Good wolf mother Cassia has been watching from her place near the stove since he was put back in bed. She listens to his breath even out, sniffs him and detects the resurgence in his vitality, and then goes to find Helena and bump her hand to impart the news that all will be well.
* * * * * * * * * * * ( the end ) * * * * * * * * * * *
Helena, the human wolf-mother in this story, is a real person. She is a chiropterologist (bat expert) and shares a tiny wooden cottage with a pack of Czechoslovakian wolfdogs, much as I have described. Her wolfdogs’ names have been changed, and Jeremy is an entirely fictional character.
As some of you know, I live in Central Bohemia (Czech Republic) and I also have two Czechoslovakian wolfdogs: Helli and Xaverine, or Xavi for short. Xavi is Helli’s daughter, and Helli is the sister of one of Helena’s wolfdogs.
Above: this is Helli, my older wolfdog, standing guard by our door in 2020.
Above: Wolfdogs are not allowed to sit in my armchair, but when I forget to put a barricade up they pop into it as soon as I’ve got my back turned. (Helli, December 2024).
Above: Xavi and my youngest daughter in 2016.
Helli and Xavi enjoying a view of the reservoir where we live. (This cliff is about a 20 minute walk from our home.)

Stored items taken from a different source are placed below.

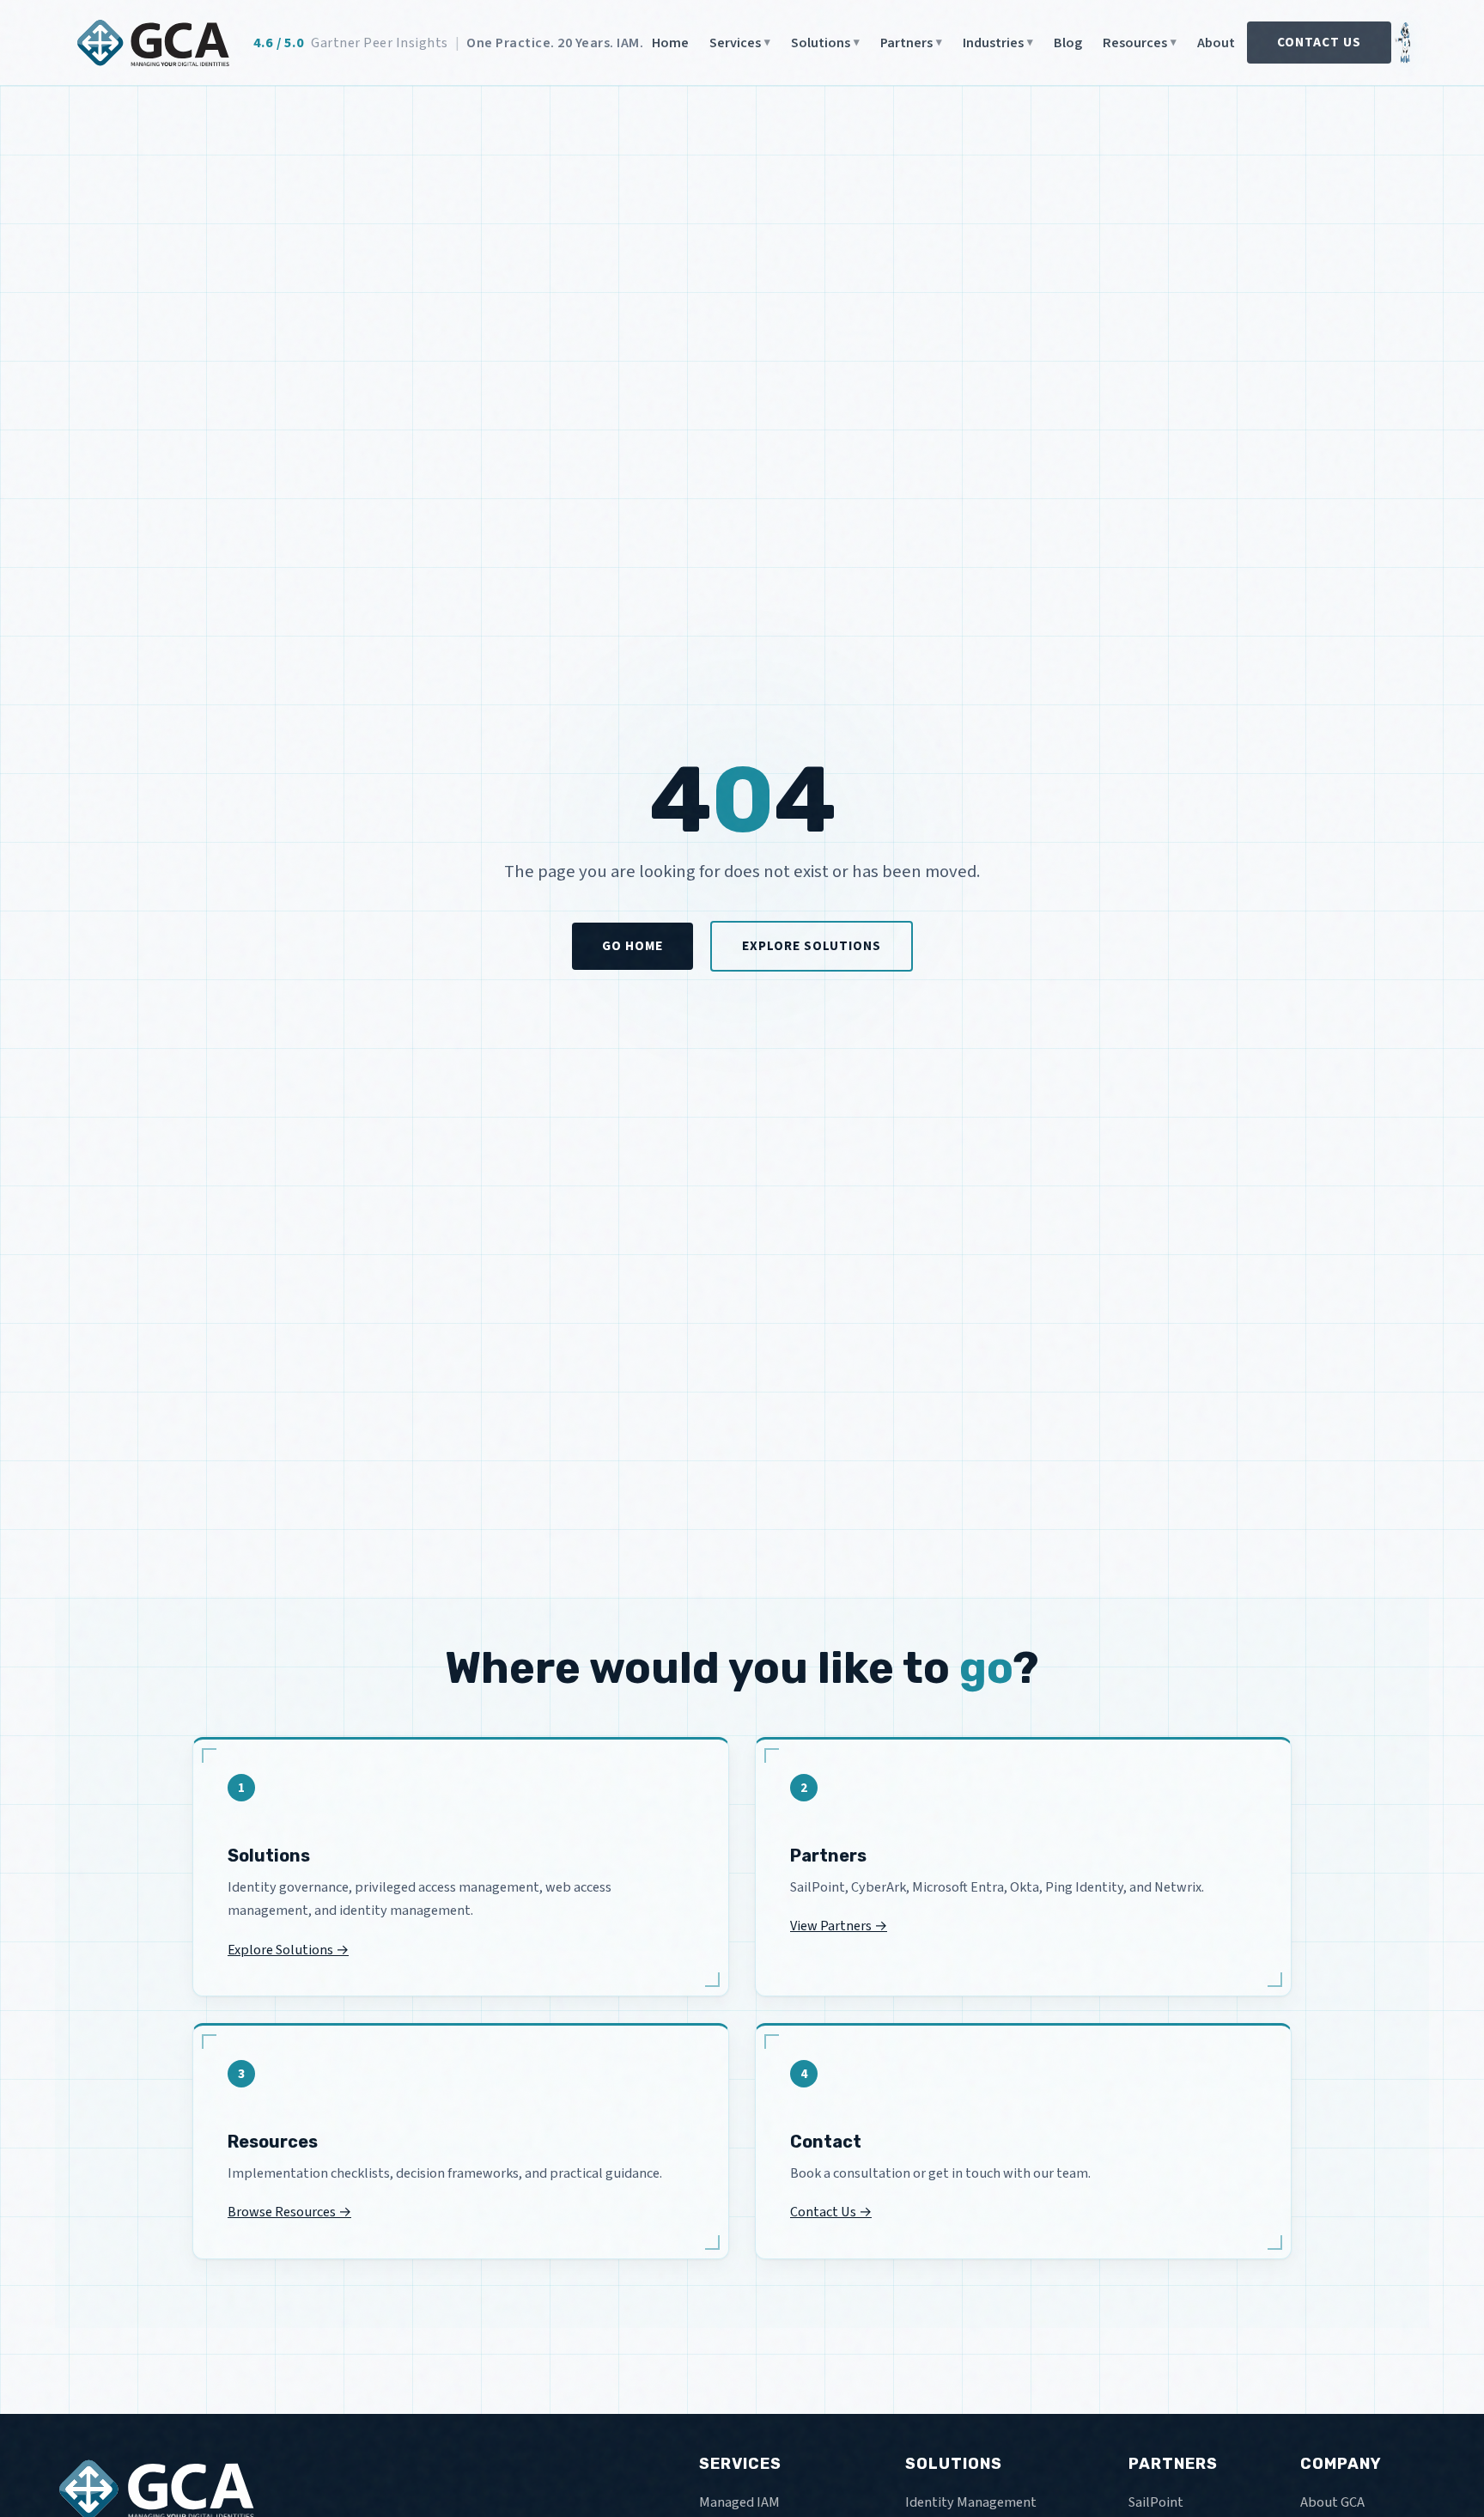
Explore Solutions (811, 945)
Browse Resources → (289, 2211)
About (1216, 42)
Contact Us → (831, 2211)
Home (670, 42)
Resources (1135, 42)
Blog (1068, 42)
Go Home (632, 945)
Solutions (820, 42)
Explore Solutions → (288, 1949)
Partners (906, 42)
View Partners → (838, 1926)
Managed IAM (739, 2502)
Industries (993, 42)
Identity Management (971, 2502)
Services (735, 42)
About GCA (1332, 2502)
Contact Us (1319, 42)
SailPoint (1155, 2502)
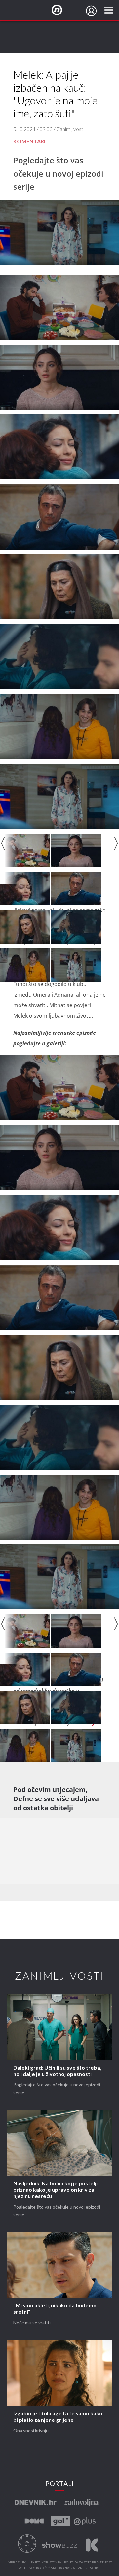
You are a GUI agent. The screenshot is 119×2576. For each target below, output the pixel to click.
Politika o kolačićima (37, 2568)
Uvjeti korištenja (45, 2562)
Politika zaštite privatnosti (88, 2562)
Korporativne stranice (80, 2568)
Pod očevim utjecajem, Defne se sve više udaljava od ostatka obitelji (56, 1798)
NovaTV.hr (61, 10)
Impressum (16, 2562)
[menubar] (91, 10)
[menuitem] (91, 11)
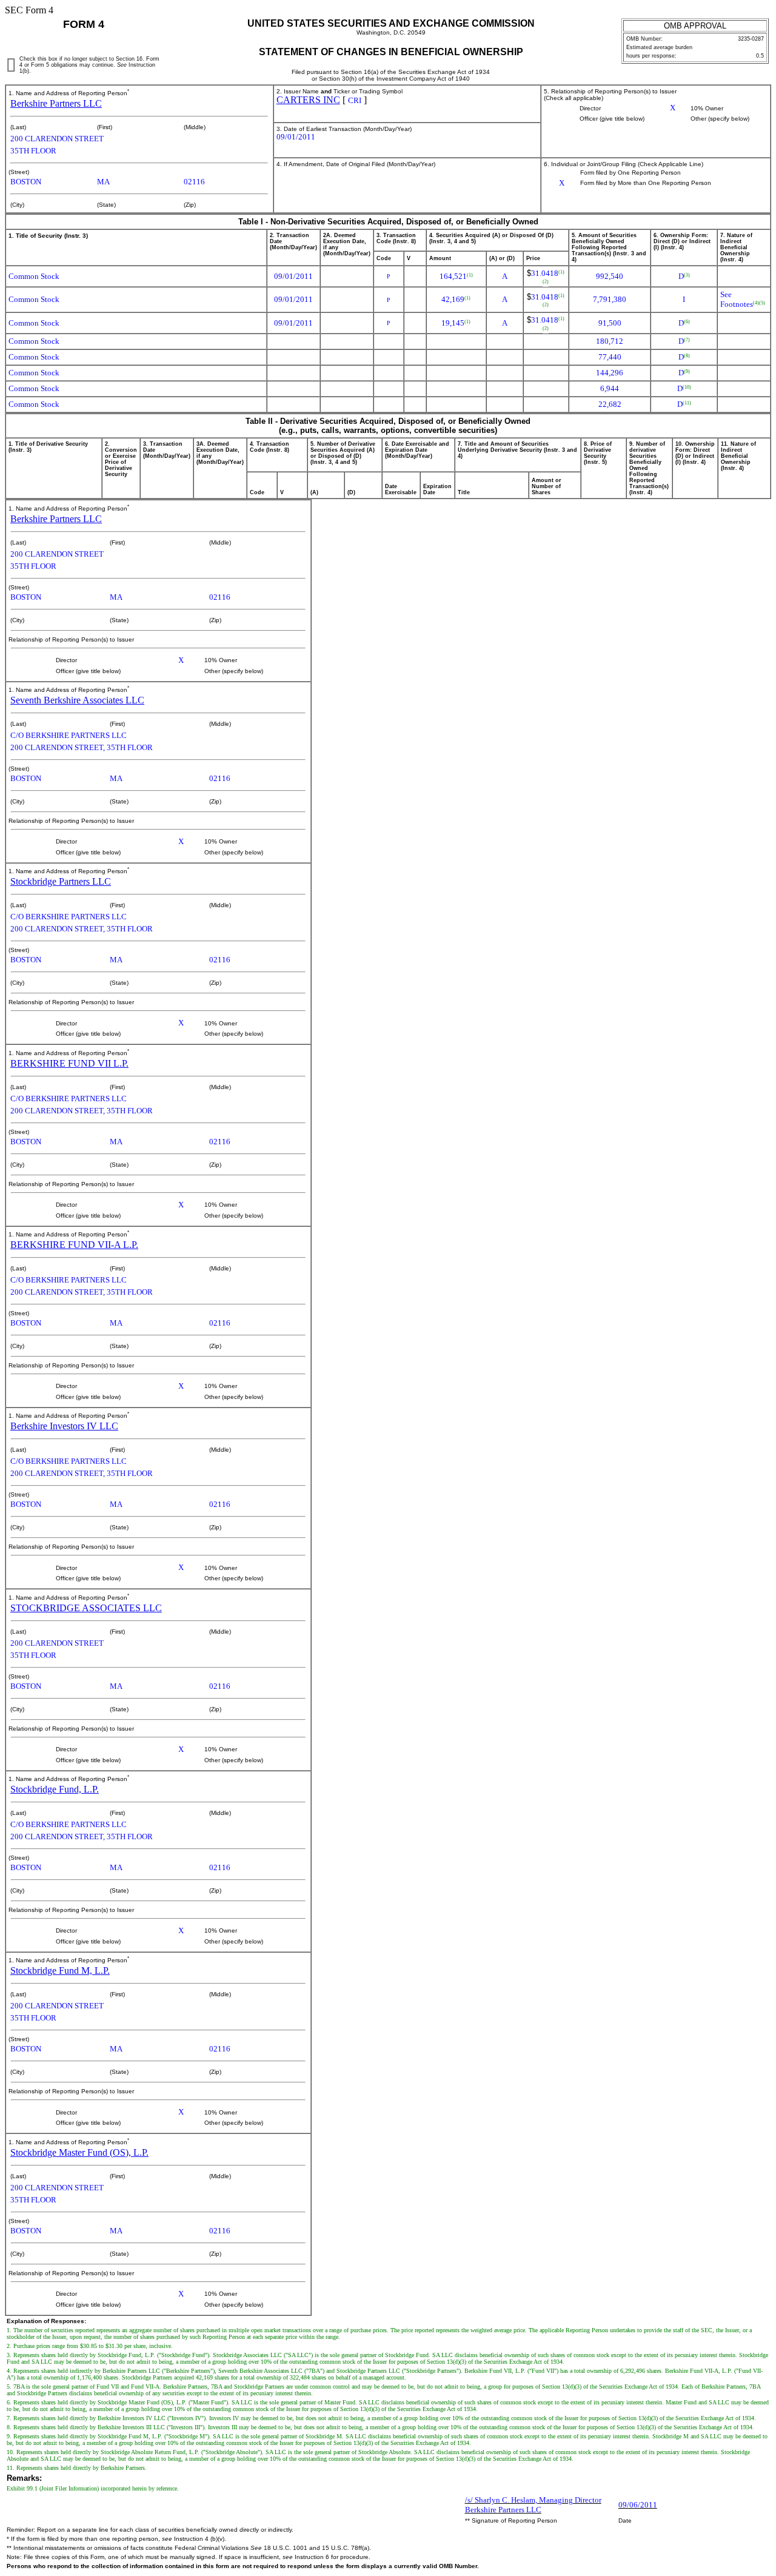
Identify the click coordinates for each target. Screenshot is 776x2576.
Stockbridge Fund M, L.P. (60, 1970)
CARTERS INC (308, 100)
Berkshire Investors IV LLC (64, 1426)
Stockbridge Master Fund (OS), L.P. (79, 2152)
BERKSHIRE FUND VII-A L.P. (74, 1244)
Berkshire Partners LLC (56, 103)
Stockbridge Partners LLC (60, 881)
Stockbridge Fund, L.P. (54, 1789)
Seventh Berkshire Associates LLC (77, 700)
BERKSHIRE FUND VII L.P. (69, 1063)
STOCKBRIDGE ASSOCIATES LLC (86, 1608)
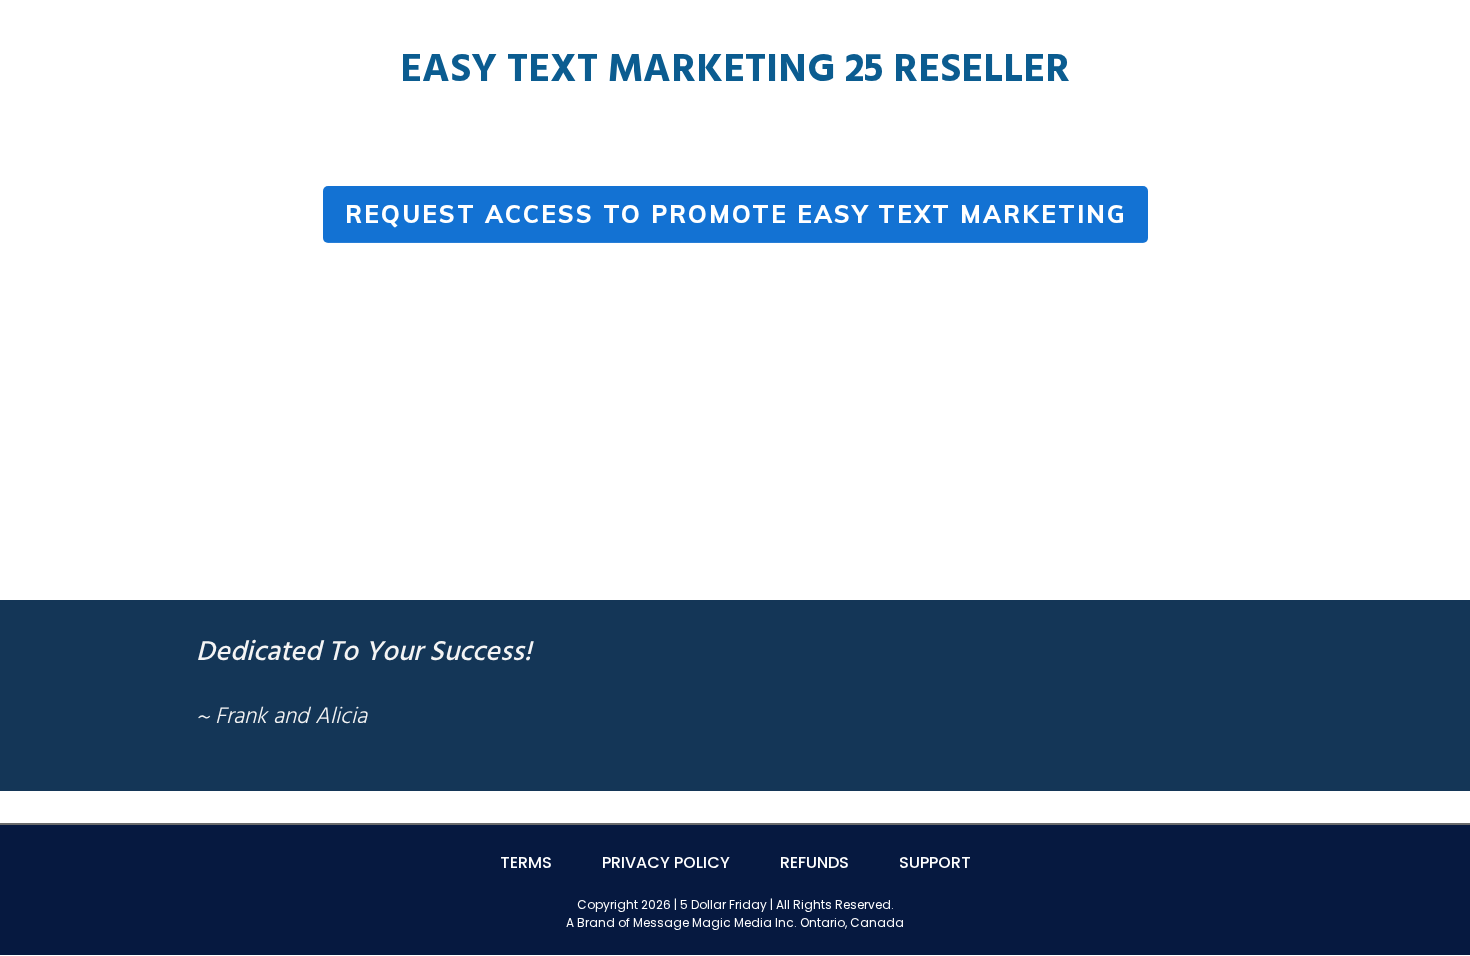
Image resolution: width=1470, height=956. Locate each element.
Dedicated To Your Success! (363, 652)
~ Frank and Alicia (281, 717)
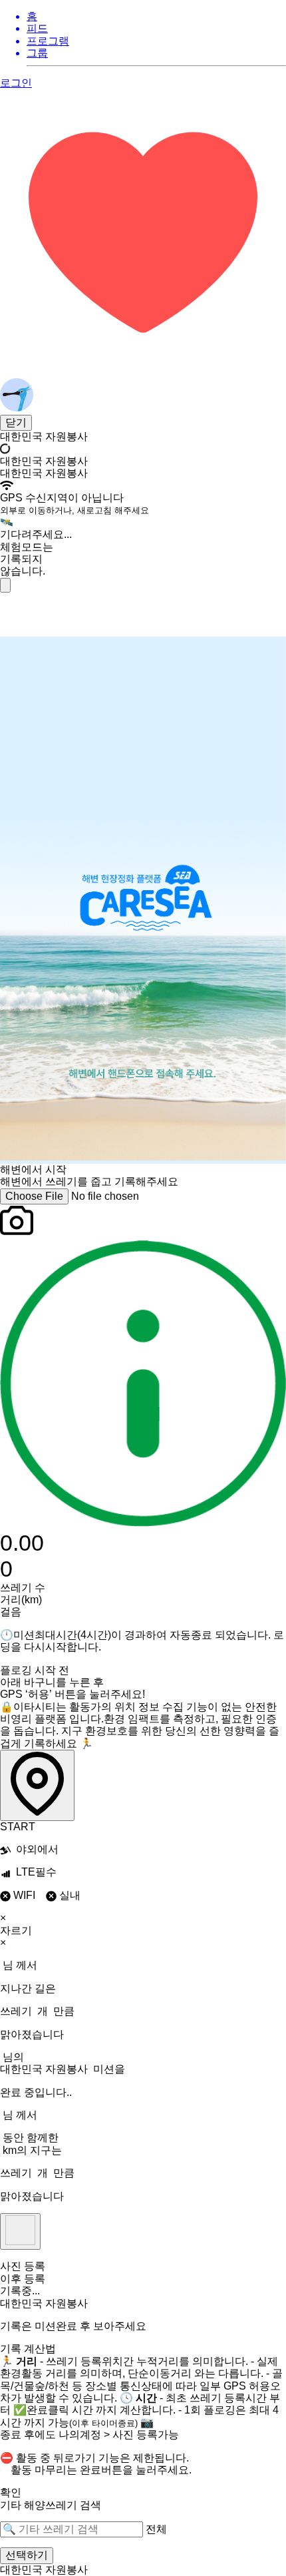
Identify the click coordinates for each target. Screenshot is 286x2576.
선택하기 (26, 2555)
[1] (5, 585)
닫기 (16, 422)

Acca Larentia is an old Etruscan goddess who has many overlapping myths, which center around wolves, foster motherhood, self-sovereign women, and the earliest mythic origins of Rome. Sometimes, the myths portray her as a mortal woman, but the ancient patterns also come through these stories. I am writing a regular (nonfiction) blog post about her which I hope to release soon.
Thank you for this lovely story which brought to me the warmth of your cottage and the beauty of your wolfdogs! I would very much like to visit such a place at some point.